| Task item |
Your answer should consist only of the lines below from the one with "Viewport: 363px width, 450px height." through the one with "The image size is (1280, 931).", copied exactly.

| Source data |
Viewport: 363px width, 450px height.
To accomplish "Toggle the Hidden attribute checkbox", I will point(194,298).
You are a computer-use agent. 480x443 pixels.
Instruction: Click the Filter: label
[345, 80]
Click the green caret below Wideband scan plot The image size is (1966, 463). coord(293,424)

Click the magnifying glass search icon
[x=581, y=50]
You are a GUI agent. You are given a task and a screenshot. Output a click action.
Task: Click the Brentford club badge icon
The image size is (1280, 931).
---
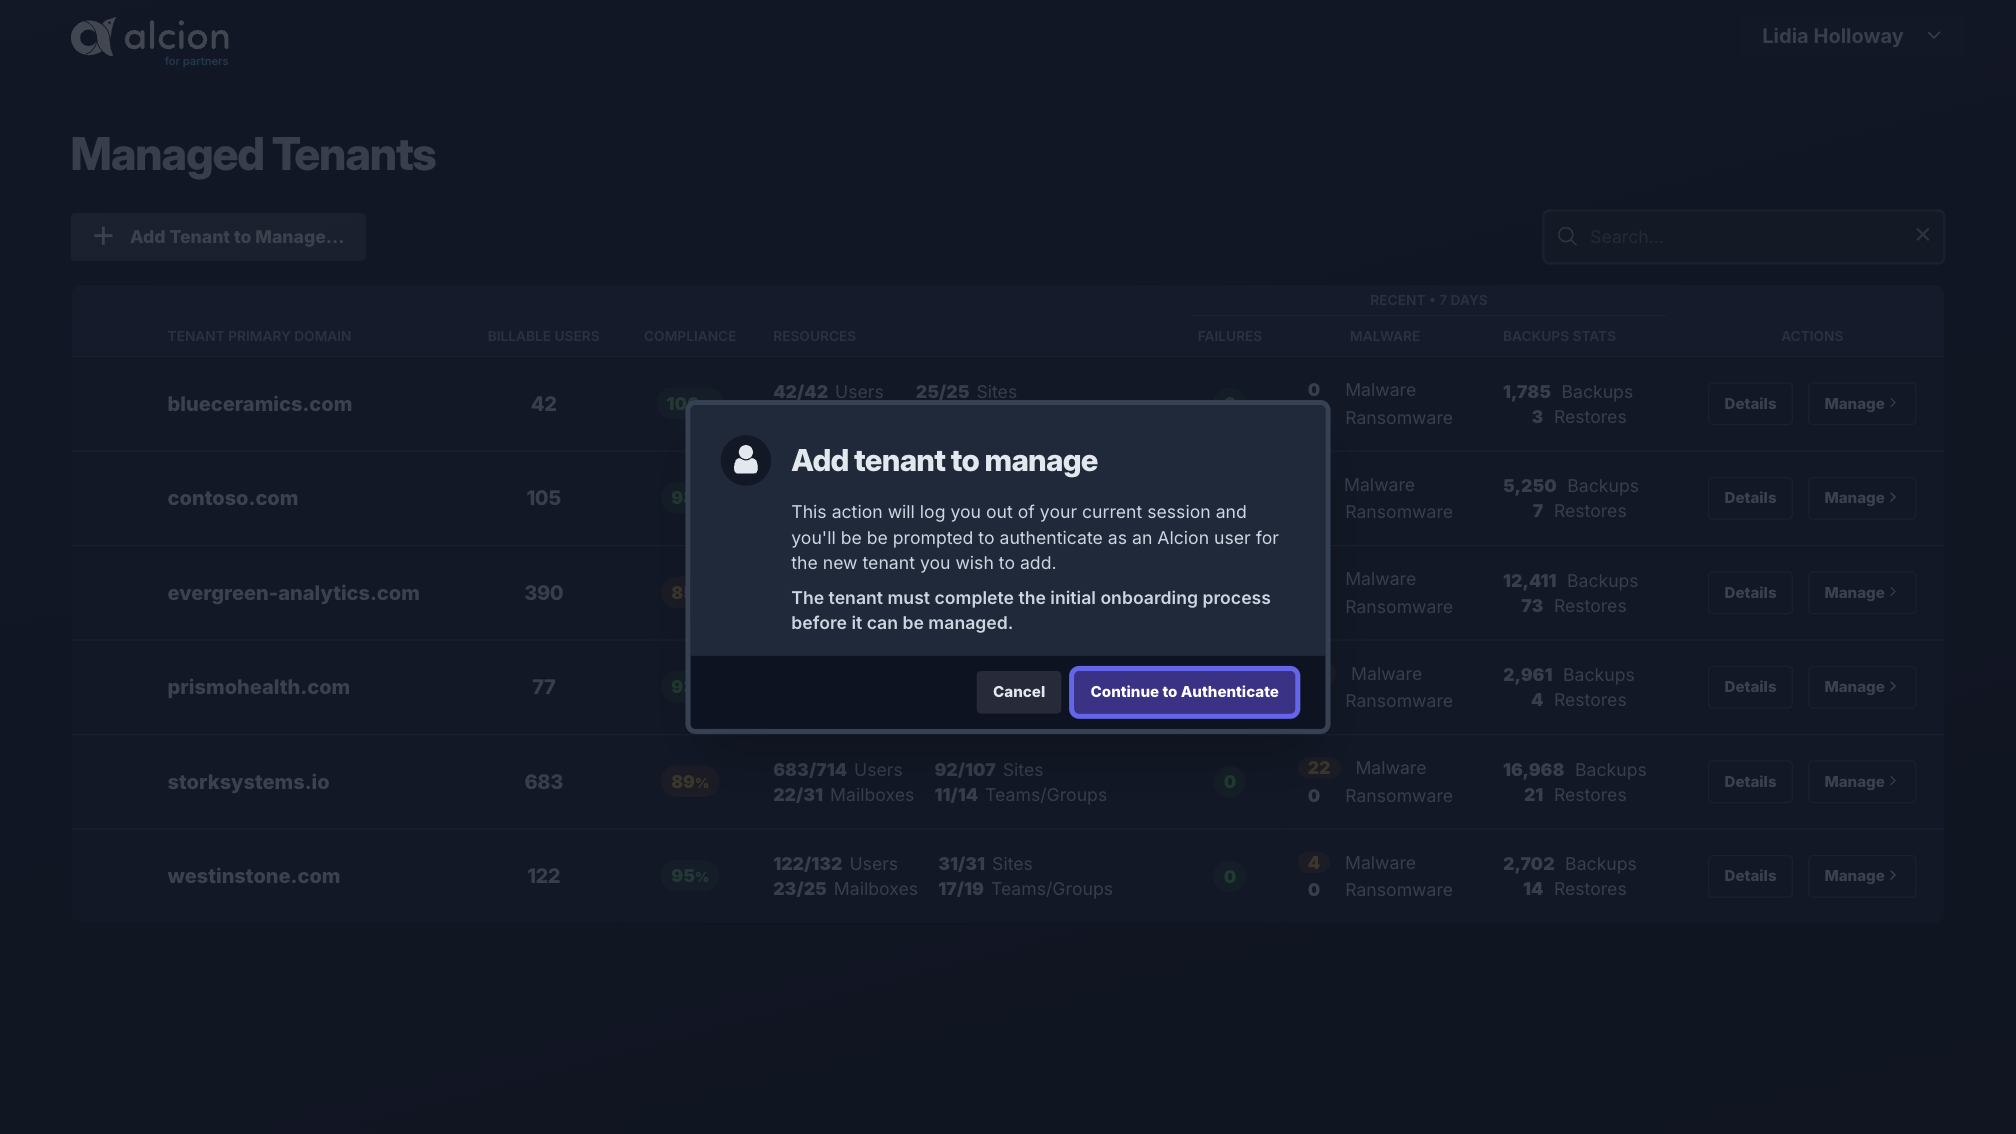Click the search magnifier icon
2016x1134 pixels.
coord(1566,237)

| Task solution |
Viewport: 363px width, 450px height.
To accomplish "Toggle the Hidden attribute checkbox", I will point(194,298).
You are a computer-use agent. 480x443 pixels.
Instruction: Click the Filter: label
[345, 80]
Click the green caret below Wideband scan plot The image size is (1966, 463). coord(293,424)

Click the magnifying glass search icon
[x=581, y=50]
You are a GUI agent. You are given a task and a screenshot. Output a click action.
Task: Click the Brentford club badge icon
The image size is (1280, 931).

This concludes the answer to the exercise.